Religious Exploration Blog – April 2013

One of my jobs as Director of Family Ministry is to help the congregation develop and instill in our children a Unitarian Universalist identity. This is not an easy task because most of us UU adults are not very good at offering a concise explanation of who and what we are. As said in my homily on Sunday March 24th, I have two stand-by “elevator” speeches: my first is: “Well, if you are Christian, you do not consider us Christian. But if you are Jewish, Muslim, or Hindu, we sure seem Protestant.” My second is: “We are a tradition that lives on a bridge, at the intersection of Catholicism, Protestantism, and Judaism.” That Sunday, our children, after spending time with both the Passover story and the Easter story, built bridges out of popsicle sticks. We live, as a religious tradition, on a bridge. Bridges are not as solid as grass and dirt, nor as fluid as water. On bridge, you are between places. A bridge is about connecting two places. And, as many tourists to San Francisco will tell, bridges can also be beautiful places, something one wants to visit in and of itself. Being on a bridge gives you a different view of the land on which you usually spend most of your time.
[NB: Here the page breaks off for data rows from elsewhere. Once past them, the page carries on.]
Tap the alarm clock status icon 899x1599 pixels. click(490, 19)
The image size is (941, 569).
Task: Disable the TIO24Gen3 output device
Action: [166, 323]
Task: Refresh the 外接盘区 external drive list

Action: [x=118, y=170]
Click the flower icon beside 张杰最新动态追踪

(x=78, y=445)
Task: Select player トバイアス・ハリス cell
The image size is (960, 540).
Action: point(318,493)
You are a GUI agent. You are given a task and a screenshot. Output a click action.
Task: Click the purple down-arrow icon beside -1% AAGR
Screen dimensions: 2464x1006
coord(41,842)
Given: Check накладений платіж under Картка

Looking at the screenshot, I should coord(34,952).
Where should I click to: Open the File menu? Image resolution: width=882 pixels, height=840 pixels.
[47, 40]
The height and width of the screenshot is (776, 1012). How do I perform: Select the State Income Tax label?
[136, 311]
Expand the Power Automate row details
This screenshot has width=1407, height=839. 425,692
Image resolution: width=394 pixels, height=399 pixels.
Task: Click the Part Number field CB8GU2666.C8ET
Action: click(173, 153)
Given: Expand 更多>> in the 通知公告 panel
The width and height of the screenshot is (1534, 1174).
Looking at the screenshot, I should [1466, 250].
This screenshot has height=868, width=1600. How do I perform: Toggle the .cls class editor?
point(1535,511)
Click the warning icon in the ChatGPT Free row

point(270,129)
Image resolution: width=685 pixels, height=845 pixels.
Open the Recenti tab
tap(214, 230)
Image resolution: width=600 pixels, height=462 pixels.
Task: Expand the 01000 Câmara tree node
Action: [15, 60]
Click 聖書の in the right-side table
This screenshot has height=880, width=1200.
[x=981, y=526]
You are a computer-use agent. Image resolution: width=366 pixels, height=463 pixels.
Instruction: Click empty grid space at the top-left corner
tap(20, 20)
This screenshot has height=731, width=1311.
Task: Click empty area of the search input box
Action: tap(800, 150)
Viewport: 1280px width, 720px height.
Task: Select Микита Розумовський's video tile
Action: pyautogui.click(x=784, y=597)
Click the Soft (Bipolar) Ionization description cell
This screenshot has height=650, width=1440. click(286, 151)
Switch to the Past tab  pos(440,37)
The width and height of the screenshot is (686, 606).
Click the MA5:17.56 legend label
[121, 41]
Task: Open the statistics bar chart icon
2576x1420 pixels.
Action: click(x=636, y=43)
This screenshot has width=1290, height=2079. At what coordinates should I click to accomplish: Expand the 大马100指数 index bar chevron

Bridges are not easy places on which to build a home. Just ask our parents of young children, who are facing their children’s basic questions of “what do Unitarian Universalist believe?” We want to tell our children something really both concrete and distinctive. But life is complicated. How can we tell them that? Perhaps you feel that ubiquitous message in our culture of “Just pick a place and go there!” But, you see, most of us UUs cannot really choose to leave this bridge. Many people who join a UU community often say “I was UU and never knew it!” Walking into a UU congregation, many feel like it just “fits.” It’s not exactly a choice, per se. It’s not really about your will—for all kinds of reasons, a UU community “just feels” right. We did not build this bridge, this religious tradition: we found ourselves in it. It’s not about “building bridges” (plural), it’s about us, as a people, BEING a bridge. We are a people who live in the intersection, on the border, in the connections. And we come from particular places that led us to this bridge. And so our children will probably continue building popsicle-stick bridges. And because they are creative and smart, they build rafts too—because of course our Unitarian Universalist children intuitively know that there is more than one way to connect two places.